Remark that the common practice of setting up a WPA2 network, and then publicly sharing the password to customers, does not prevent a passive adversary from decrypting all traffic. That's because an adversary only needs to capture the handshake the client executes when connecting to a WPA2 network, and then combine it with the public password to decrypt all frames between the client and AP. Active attacks against this setup are equally trivial: an adversary can set up a WPA2 network with the same name and password. Clients (e.g. customers) will then connect to the AP of the adversary, again allowing the adversary to intercept and read all traffic.

The advantage of OWE is that passive attacks are prevented. Unfortunately, active attacks still enable an adversary to intercept traffic. Nevertheless, under the motto of RFC 7435 "Some Protection Most of the Time" this still increases security. One shortcoming of OWE is that there is no mechanism to trust an AP on first use. Contrast this with, for example, SSH: the first time you connect to a SSH server, you can trust the public key of the server. This prevents an adversary from intercepting traffic in the future.
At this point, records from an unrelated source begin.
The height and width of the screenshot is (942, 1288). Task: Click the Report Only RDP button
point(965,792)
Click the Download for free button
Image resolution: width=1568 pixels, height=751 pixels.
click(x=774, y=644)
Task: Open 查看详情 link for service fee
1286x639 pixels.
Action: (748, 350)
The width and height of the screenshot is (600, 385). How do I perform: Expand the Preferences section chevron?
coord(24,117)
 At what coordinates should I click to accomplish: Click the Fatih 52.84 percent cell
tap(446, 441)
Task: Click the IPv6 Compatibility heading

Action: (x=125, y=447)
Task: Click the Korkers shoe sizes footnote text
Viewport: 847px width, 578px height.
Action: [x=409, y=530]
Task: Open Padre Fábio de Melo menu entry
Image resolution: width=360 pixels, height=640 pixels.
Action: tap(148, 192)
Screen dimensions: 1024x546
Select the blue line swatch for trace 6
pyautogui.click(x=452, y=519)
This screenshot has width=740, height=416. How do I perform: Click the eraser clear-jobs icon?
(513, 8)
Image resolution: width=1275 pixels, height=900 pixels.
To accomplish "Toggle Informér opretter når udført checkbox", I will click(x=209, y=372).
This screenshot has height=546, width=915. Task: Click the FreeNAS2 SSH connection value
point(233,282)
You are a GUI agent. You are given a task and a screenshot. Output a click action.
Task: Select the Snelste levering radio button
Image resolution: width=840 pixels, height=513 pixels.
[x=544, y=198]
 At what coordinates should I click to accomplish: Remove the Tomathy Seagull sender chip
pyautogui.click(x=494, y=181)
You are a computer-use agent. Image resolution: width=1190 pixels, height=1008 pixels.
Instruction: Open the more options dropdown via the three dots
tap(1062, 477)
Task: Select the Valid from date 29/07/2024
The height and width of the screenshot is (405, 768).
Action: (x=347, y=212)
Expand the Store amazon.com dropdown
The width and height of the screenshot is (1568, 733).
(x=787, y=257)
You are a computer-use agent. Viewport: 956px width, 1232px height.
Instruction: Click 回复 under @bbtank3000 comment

However, with OWE there is no option to trust a particular AP on first use. So even if you connected to a particular AP previously, an adversary can still set up a fake AP and make you connect to it in the future.

On a technical level, the OWE handshake negotiates a new PMK using a Diffie-Hellman key exchange. This handshake is encapsulated in Information Elements (IEs) in the (re)association request and response frames. The resulting PMK is used in a 4-way handshake, which will negotiate and install frame encryption keys.

4. Increased Session Key Sizes

Finally, the fourth improvement that WPA3 offers is increased key sizes. More specifically, they refer to the Commercial National Security Algorithms (CNSA) suite. This means WPA3 will support AES-GCM with 256-bit keys for encryption, and elliptic curve cryptography based 384-bit curves. Additionally, SHA384 of the SHA2 family will be used, and any employed RSA keys must be at least 3072 bits in size. All combined, this results in 192-bit security, because that's roughly the effective strength of 384-bit elliptic curves and SHA384.

Improvements to WPA2

It's also interesting to note that the Wi-Fi Alliance now mandates support of Protected Management Frames (PMF) as part of its WPA2 certification. This means new WPA2-certified devices are now required to support PMF. This prevents deauthentication attacks where an adversary can forcibly disconnect clients from a Wi-Fi network. On top of that, it seems they will fuzz implementations of WPA2. Or to put it in their words, they will perform "Enhanced validation of vendor security implementations". In particular devices are tested to assure they validate server certificates properly, and that they are patched against the KRACK attack against WPA2.